たろぁーるの日記

たろぁーる氏が書いているぶろぐ。主にアニメとかマンガとかテレビの感想と一人言。ネタバレ結構あります。

3月終了アニメに見るメタ化

というわけで,一応全部終わったようなので,総括…といきたいところですが,ちょっと話題を絞って書くので,もう一回別途書くかも知れません。
今期終了のアニメを見ていてずっと思っていたのは,

  • アニメであることを(キャラもしくはスタッフが)自覚してネタにしている
  • 現実のメディアがネタであることをネタにしている

という種類の作品が目立っていたという事です。これらをわたしは「メタアニメ」と呼ばせて頂きます。「メタアニメ」というのはニニンがシノブ伝の最終回の感想の時に書きましたが,いわゆる作中の中に視点があるのではなく,その外側にある作品のつもりで呼んでます。まぁシノブ伝はキャラ自体が自分達の番組を見ていたりしてあまりにもストレートなメタぶりなんですが,キャラ自体が自覚してなくても,アニメじゃないとやらないことをキャラにやらせてみたり(月詠スクールランブル),ナレーションとかが内容に突っ込んでみたり(グレネーダとか)する…とかそういう作品の事です。もちろん昔の講釈師とかでもあるように作品自体をネタとして突っ込むというメタ的な作品は昔からあるのですが,月詠に関してはストーリがおまけであるかのごとくのネタっぷりでしたし,だんだんこの手のメタ化は過激になっている気がします。
メタ化というのは確かに過激な事が出来るのですが,ある意味作品の作品性自体を否定してしまって,やりすぎるとかえって鼻につくような気がします。自由というのは制約があって意味をなすわけで,はじめっから制約を受けない形で作っても,カタルシスが無いという事からです。ついでに書くと馬鹿アニメも一種のメタ化だと思います。今期のm.o.e.の作品とかもスタッフが完全にメタ視点で作ってますし。
そういう意味でいうと,今朝終わった舞-HiMEも登場人物自体はアニメであることを自覚してませんが,どうもこれも扱っているストーリ自体を最後にネタにしてしまった感があります。

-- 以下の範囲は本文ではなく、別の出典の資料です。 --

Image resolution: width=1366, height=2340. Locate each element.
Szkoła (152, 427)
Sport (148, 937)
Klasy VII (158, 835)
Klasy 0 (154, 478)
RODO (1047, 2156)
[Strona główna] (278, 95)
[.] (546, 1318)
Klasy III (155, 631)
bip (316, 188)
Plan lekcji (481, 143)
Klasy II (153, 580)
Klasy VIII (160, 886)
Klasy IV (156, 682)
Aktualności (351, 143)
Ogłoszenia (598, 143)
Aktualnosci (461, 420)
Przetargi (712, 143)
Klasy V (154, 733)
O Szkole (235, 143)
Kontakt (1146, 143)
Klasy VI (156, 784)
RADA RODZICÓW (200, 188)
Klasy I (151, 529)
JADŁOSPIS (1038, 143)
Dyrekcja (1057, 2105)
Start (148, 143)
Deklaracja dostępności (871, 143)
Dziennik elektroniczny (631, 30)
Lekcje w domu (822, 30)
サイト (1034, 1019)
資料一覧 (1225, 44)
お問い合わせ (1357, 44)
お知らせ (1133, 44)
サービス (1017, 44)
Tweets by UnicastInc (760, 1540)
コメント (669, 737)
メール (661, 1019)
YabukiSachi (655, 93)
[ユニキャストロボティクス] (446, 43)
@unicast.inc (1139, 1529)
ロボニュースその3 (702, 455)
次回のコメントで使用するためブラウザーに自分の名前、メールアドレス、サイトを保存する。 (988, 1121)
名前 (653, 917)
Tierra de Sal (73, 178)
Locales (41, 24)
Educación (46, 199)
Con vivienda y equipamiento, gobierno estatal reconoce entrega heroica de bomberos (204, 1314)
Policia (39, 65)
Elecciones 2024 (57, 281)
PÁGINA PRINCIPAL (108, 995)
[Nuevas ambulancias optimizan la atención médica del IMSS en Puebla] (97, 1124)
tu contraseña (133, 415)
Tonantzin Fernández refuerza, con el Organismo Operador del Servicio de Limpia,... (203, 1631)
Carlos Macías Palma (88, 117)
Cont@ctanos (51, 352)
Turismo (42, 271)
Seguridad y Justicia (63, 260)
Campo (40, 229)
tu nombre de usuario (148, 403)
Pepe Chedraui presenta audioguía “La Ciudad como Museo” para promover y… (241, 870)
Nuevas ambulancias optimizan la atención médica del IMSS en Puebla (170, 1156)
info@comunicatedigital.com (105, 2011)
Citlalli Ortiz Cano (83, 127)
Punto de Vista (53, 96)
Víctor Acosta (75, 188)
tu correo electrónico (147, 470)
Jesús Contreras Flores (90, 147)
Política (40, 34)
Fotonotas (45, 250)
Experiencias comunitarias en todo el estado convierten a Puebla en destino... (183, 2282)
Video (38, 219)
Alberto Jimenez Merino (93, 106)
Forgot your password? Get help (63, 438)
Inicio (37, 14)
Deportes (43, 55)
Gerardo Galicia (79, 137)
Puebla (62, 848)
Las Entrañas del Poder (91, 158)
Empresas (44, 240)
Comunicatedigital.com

もちろんそれは最終回の引っくり返し…だけではなく,途中何度もそういう感じをうけました。
まぁついでに書くと次回予告でメタ視点でキャラに喋らせるのは舞-HiMEはもちろん,まほらばとかも含めもっとたくさんあることになります。まぁこっちはそれはそれでお遊びなのでいいのですが…。
あと上の二番目に書いた「現実のメディアがネタで…」ってやつはもちろん,スターシップ・オペレーターズアムドライバーの事を指すわけですが,これに関してはメタアニメではないと思うのですが,我々が現実を観るときにメタ視点を喚起させる…っていう意味で印象に残りました。
メタ化…というのは一歩ひいて見るって事であり,物事を相対化して冷静に判断できる…っていう意味では,現実に対する視点において行うことは意味があるのでしょうが,アニメという作品自体を相対化する…っていうのは果たしていいことなのだろうか?…と思ったりもします。
そういう意味でいうと,全くメタ化せず登場者の視点のみで(演出こそ演劇的な部分もありますが)まじめに描いた巌窟王ファンタジックチルドレン,そしてBECKとかこそが正統派のアニメ作品であり,それゆえにこの三作品が王道だった気がします。
まぁ王道ありメタアニメあり…ってことでいろいろあって良かったね…って事なのかもしれませんが,王道作品は何度似たような話が出てきても楽しめるのに対して,メタアニメはそのハズレっぷりが売りなので,何度も同じやり方が出来る感じもせず,そういう意味でいうと,この手の作品が増えるのはそのうちネタギレにならないか?…という不安も感じないでもありません。